Now does the glorious day appear Z332
Ici aussi, le gros gâté c’est le contreténor, avec la ritournelle « By beauteous softness ». délicatement posée sur une basse obstinée des plus simples, construite sur deux notes descendantes. Ici la comparaison réussit mieux à James Bowman, même si la version de Iestyn Davies se situe à un niveau superlatif. Bowman s’impose avec une nonchalance teintée de mélancolie tellement purcellienne. Sans en faire trop, il nous bouleverse complètement. Dans le livret Robert King lui rend d’ailleurs un hommage vibrant, le qualifiant « d’un des plus grands chanteurs du XXe siècle ». Il se souvient qu’en 1972, le jeune soprano qu’il était a enregistré du Purcell aux côtés de Bowman et que c’est à ce moment précis qu’il tombe définitivement sous le charme du plus britannique des compositeurs.
Welcome, welcome, glorious morn Z338
L’instrumentation de cette ode s’enrichit de 2 hautbois et deux trompettes qui rehaussent l’aspect festif de cette composition de pleine maturité. Cette fois c’est le ténor qui est mis en avant avec « The mighty Goddess », soutenu par une basse obstinée rythmées de manière saccadée, en contraste avec les mélismes de la mélodie.

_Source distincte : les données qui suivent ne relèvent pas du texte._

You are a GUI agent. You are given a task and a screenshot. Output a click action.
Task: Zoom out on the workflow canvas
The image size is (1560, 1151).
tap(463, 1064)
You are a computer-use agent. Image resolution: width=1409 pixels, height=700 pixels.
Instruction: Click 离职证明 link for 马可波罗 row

La soprano est également gratifiée du superbe « My prayers are heard ». Charles Daniels et Carolyn Sampson (version 2021) remportent la palme, par la beauté de leur chant et par leur engagement. Engagement magnifique également des deux basses dans « He to the Field », où les deux voix se marient idéalement.
Réussite convaincante
Dans la comparaison avec le coffret Hyperion, on est frappé par la qualité de le prise de son du nouveau CD. L’acoustique superbe de Fairfield Halls y contribue sans doute largement, tout comme l’expertise de l’équipe technique. Il n’est toutefois pas impossible que les conditions sanitaires strictes qui étaient en vigueur lors de l’enregistrement ont permis de restituer une meilleure spatialisation donnant à chaque partie une limpide clarté, tout en maintenant un équilibre global des plus harmonieux. C’est particulièrement heureux dans la mesure où Robert King travaille avec des voix solistes qui sont associées deux par deux pour chanter les parties chorales : chaque chanteur reste identifiable tout en créant un assemblage exceptionnel, supérieur à l’addition de chaque timbre.

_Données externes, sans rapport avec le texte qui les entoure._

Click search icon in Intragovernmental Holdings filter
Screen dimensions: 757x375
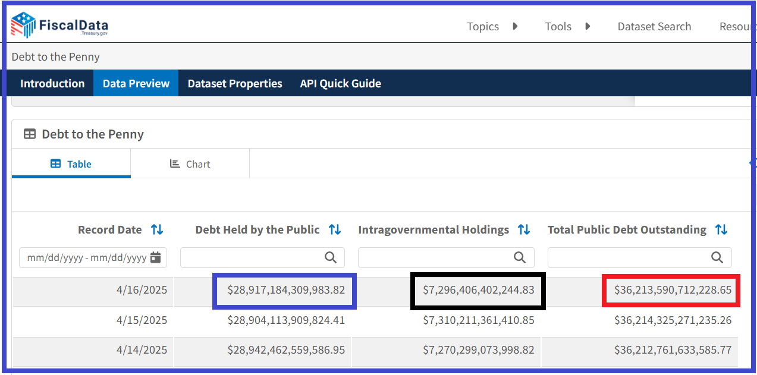tap(520, 257)
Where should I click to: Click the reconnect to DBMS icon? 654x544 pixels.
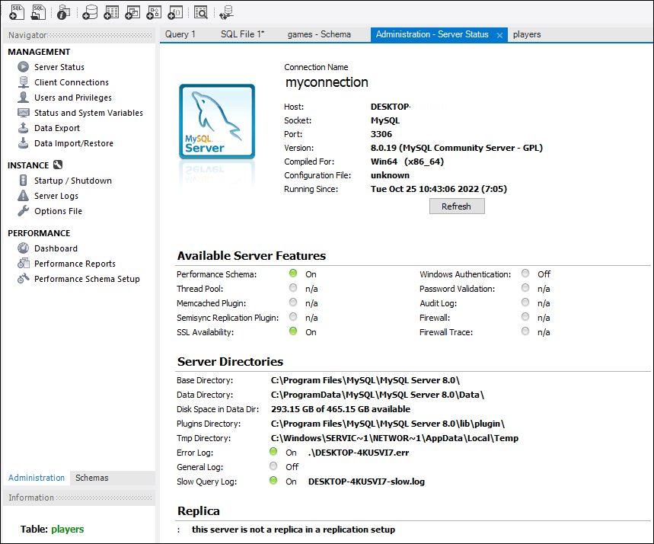pyautogui.click(x=226, y=11)
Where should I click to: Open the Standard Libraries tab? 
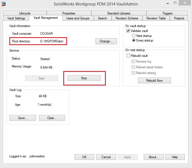pyautogui.click(x=119, y=13)
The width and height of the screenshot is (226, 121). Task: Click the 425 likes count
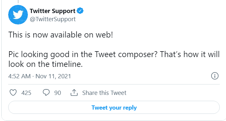tap(26, 93)
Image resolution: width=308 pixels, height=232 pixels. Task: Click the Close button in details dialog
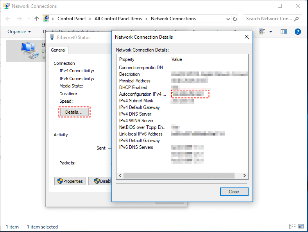[x=234, y=191]
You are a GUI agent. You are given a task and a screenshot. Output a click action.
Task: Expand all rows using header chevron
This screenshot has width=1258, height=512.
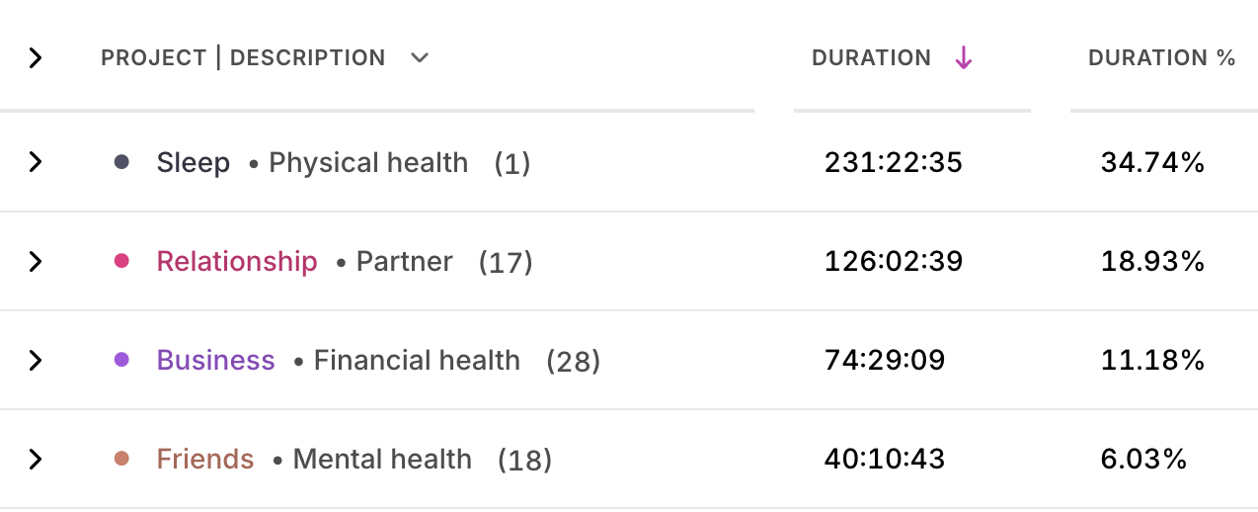pyautogui.click(x=36, y=58)
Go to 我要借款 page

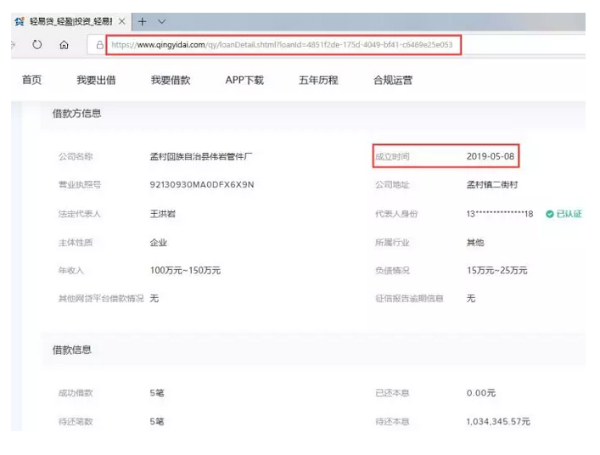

Encore un mot des instrumentistes réunis pour cette nouvelle version : tous sont excellents, parfaitement à la hauteur de l’équipe vocale, avec une mention spéciale pour le continuo, qui bénéficie lui aussi d’une restitution spatiale réussie par les ingénieurs du son.
Pour conclure, voici un répertoire réellement magnifique, et pourtant sous-exploité. Il est ici servi par des interprètes investis, qui maîtrisent Purcell comme personne et ne manqueront pas de vous subjuguer.